23 Haziran günü yenilenecek İstanbul Belediye Başkanlığı seçimi öncesi propaganda, baş döndürücü bir hızla ve her gün yeni bir formata dönüşerek sonlandı.
31 Mart’a kadar olan süreçte “beka” ve “Kürtlere yol gösterme” üzerine kurulu olan AKP stratejisi, özellikle son bir haftada Karaköy-Kadıköy vapurlarındaki seyyar satıcıların uyguladıkları formata dönüştü.
İstanbul’da yaşayanlar bilir. Vapur Karaköy iskelesinden Kadıköy’e yol almaya başlamakla birlikte, seyyar satıcılar birden ortaya çıkar, ellerindeki malları kendilerine özgü bir üslupla pazarlamaya çalışırlar…

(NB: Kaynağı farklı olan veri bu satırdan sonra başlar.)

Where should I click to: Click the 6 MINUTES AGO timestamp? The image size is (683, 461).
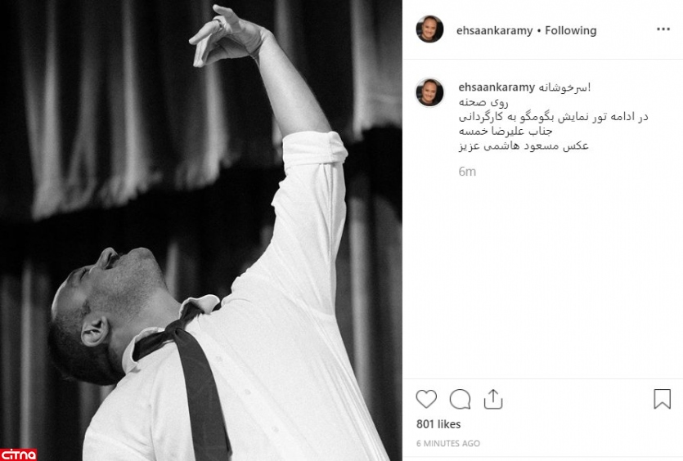click(447, 443)
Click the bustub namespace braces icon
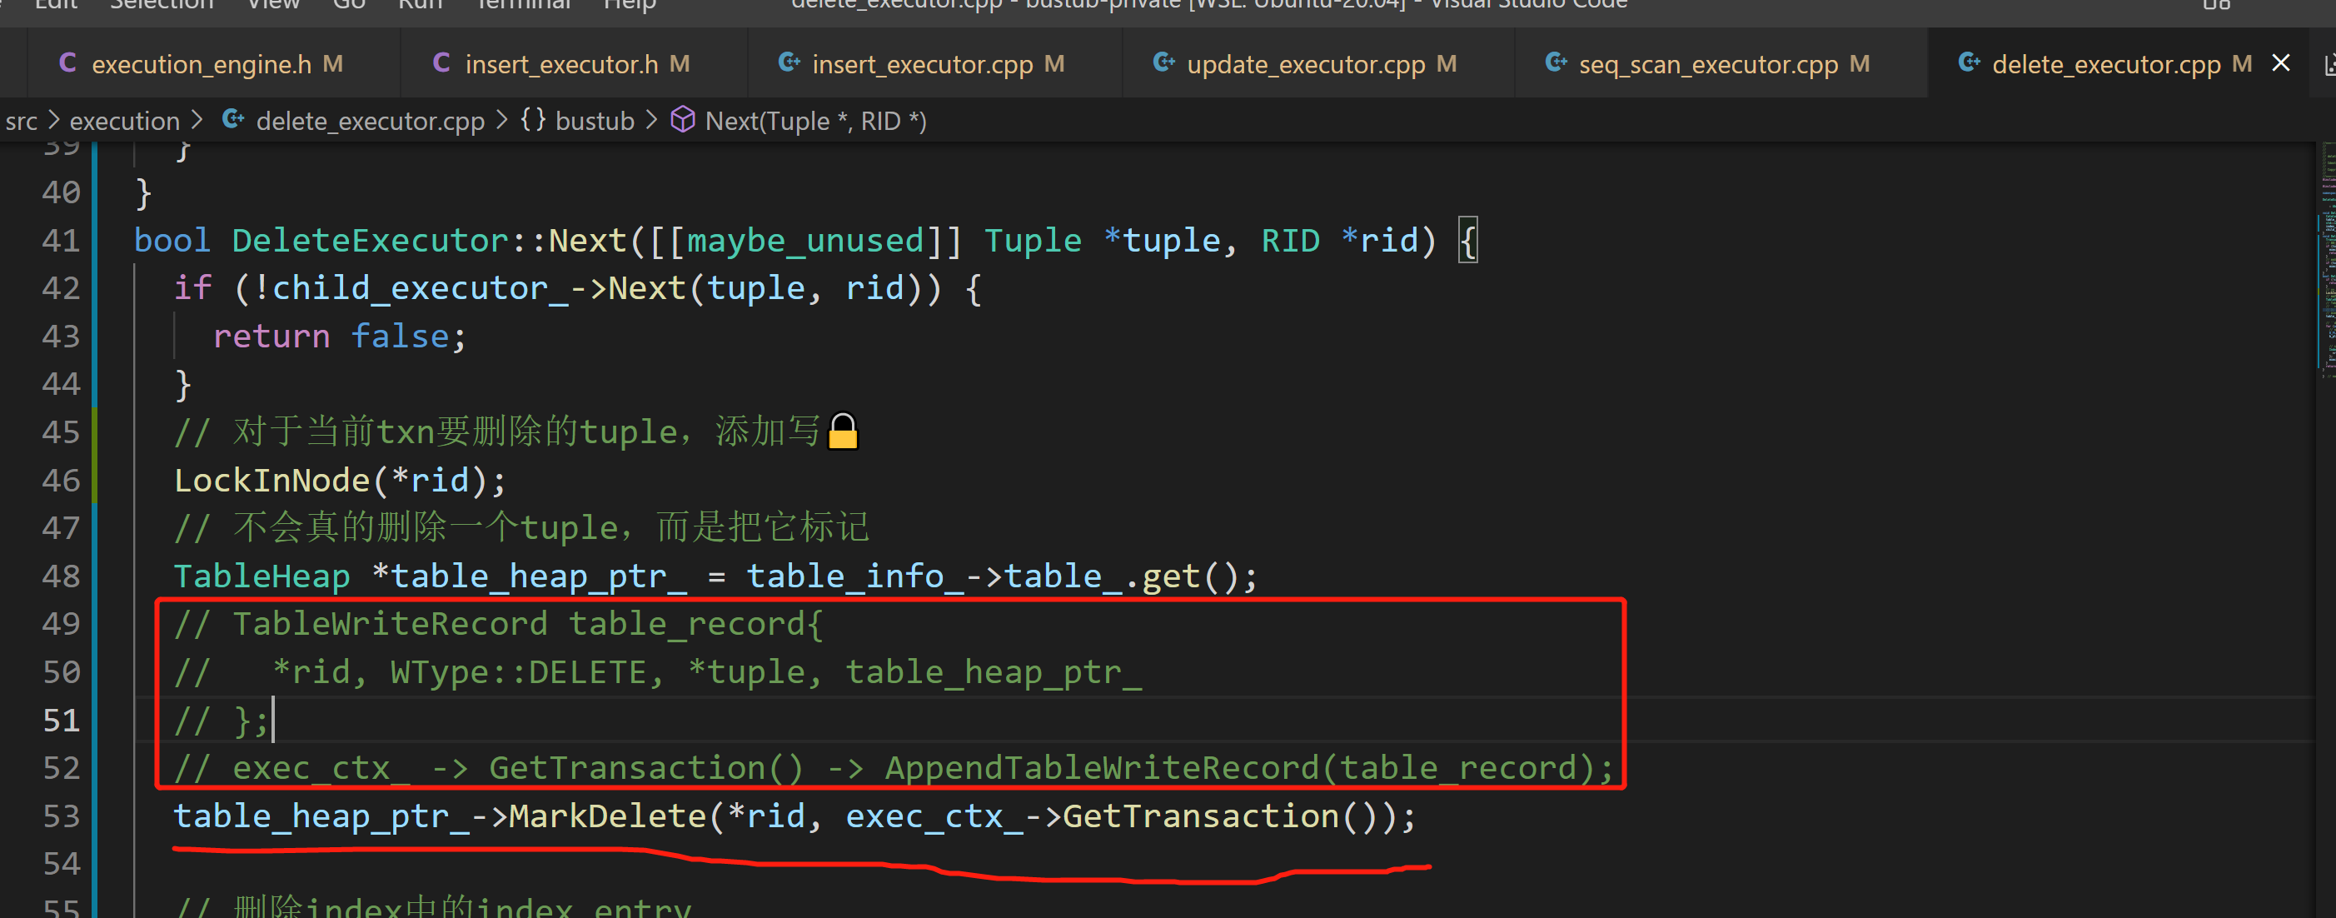 tap(532, 120)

Misal olarak bir saç tarağını satmaya çalışan satıcı şöyle bir girişle söze başlar:
“Sayın yolcular şu gördüğünüz bir tarak. Bu tarak ile tarayacağınız saçlarınız sayesinde, bugüne kadar eşinizden bile esirgediğiniz yakışıklılığınız ortaya çıkar. Üstelik yumuşsak uçları sayesinde masaj yapma işlevine sahip olmasından dolayı saç köklerinin yeniden canlanmasını sağlar, dökülmelerini engeller. Tüm bu özellikleri içinde barındıran çok işlevli tarağımızın fiyatı sadece 5 Türk lirası… Evet, evet yanlış anlamadınız, sadece 5 lira… Sadece tarak mı, hayırrr… O yakışıklı halinizi görmenizi sağlayan çift taraflı bir aynamız da yanında bedava… Yetmedi, ikisine ek olarak bir de gümüş uçlu bir cımbız hediye ediyoruz ki, istenmeyen burun üstü ve burun içi tüylerinizden kurtulmanız için… Evet sayın yolcular, tarak, ayna ve cımbızdan oluşan üçü bir arada hediye setimizin fiyatı sadece ve sadece 5 Türk lirası… Sadece üçlü set mi, hayır, yine firmamızın eşantiyonu olarak bir selpak mendil de, yine bedava…”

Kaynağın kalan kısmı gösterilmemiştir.